> _Passage given_:
----

It should be understood that singular articles and antecedents also include plurals unless the context clearly indicates otherwise. Accordingly, for example, the reference ‘the surface of a component’ includes reference to one or more such surfaces. When it is expressed that one component is ‘connected’ or ‘coupled’ to another component, the one component may be directly connected or coupled to the other component, and it may also mean that the one component and the other component establish a connection relationship through an intermediate component. In addition, the term ‘connection’ or ‘coupling’ as used herein may include wireless connection or wireless coupling.
The term ‘include’ or ‘may include’ does not limit the presence of one or more additional features, operations, or characteristics, but rather the presence of correspondingly disclosed functions, operations or modules that can be used in various embodiments of the present disclosure. Also, the term ‘include’ or ‘have’ may be interpreted as referring to a particular characteristic, number, operation, component, module, or a combination thereof, but should not be interpreted as excluding the possibility of the presence of one or more other characteristics, numbers, operations, components, modules, or combinations thereof.

----

> _Supplied entries_:
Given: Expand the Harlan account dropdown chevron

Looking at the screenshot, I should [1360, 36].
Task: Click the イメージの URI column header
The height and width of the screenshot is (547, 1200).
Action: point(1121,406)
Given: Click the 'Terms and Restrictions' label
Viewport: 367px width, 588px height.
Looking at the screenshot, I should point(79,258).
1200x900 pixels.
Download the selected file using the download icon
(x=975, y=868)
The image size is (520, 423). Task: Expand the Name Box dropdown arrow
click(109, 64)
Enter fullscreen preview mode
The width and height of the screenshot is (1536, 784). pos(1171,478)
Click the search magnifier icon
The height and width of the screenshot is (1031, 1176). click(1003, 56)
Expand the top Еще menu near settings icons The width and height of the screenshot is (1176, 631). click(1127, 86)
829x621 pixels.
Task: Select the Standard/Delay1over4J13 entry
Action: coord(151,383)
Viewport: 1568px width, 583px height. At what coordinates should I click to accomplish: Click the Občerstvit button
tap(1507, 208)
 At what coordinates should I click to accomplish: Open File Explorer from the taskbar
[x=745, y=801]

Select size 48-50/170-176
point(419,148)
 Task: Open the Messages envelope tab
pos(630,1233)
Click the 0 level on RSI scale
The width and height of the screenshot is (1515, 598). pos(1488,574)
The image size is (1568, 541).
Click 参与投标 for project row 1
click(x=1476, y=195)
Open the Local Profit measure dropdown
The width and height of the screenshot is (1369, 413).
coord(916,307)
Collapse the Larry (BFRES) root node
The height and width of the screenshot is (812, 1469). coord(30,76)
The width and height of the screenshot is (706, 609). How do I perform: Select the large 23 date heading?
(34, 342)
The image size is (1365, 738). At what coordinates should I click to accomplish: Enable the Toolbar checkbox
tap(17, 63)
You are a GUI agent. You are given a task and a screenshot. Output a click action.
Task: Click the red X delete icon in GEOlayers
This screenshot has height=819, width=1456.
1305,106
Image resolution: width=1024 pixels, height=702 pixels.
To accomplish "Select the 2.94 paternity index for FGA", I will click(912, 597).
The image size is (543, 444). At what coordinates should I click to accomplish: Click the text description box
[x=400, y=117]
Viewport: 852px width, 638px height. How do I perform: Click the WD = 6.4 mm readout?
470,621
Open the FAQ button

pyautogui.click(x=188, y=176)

----

> _Aim_: Carry on the passage about how terms like "connected" and "include" are to be interpreted, starting after its last sentence. The data can be set aside.

> _Exercise response_:
Unless otherwise defined, all terms (including technical or scientific terms) used in the disclosure have the same meaning as understood by one of ordinary skill in the art as described in the disclosure. Common terms defined in the dictionary are to be interpreted to have a meaning consistent with the context of the relevant technical field and should not be interpreted ideally or overly formally unless explicitly defined in the disclosure.
At least some functions of a device or electronic device according to one or more embodiments of the disclosure may be implemented through an artificial intelligence (AI) model, for example, at least one of a plurality of modules of the device or the electronic device may be implemented through the AI model. AI-related functions may be executed through non-volatile memory, volatile memory, and processors.
The processors may include one or more processors. The one or more processors may be general-purpose processors such as central processing units (CPU), application processors (AP), or the like, may be pure graphics processing units such as graphics processing units (GPU) and vision processing units (VPU), or may be AI-dedicated processors such as neural processing units (NPU).
The one or more processors control processing of input data according to predefined operating rules or AI models stored in non-volatile memory and volatile memory. The predefined operating rules or AI models are provided through training or learning.
Herein, providing through learning may refer to applying a learning algorithm to multiple pieces of learning data to obtain an AI model having the predefined operating rules or desired features. The learning described above may be executed on a device or electronic device itself on which AI according to one or more embodiments is executed, and/or may be implemented through a server/system.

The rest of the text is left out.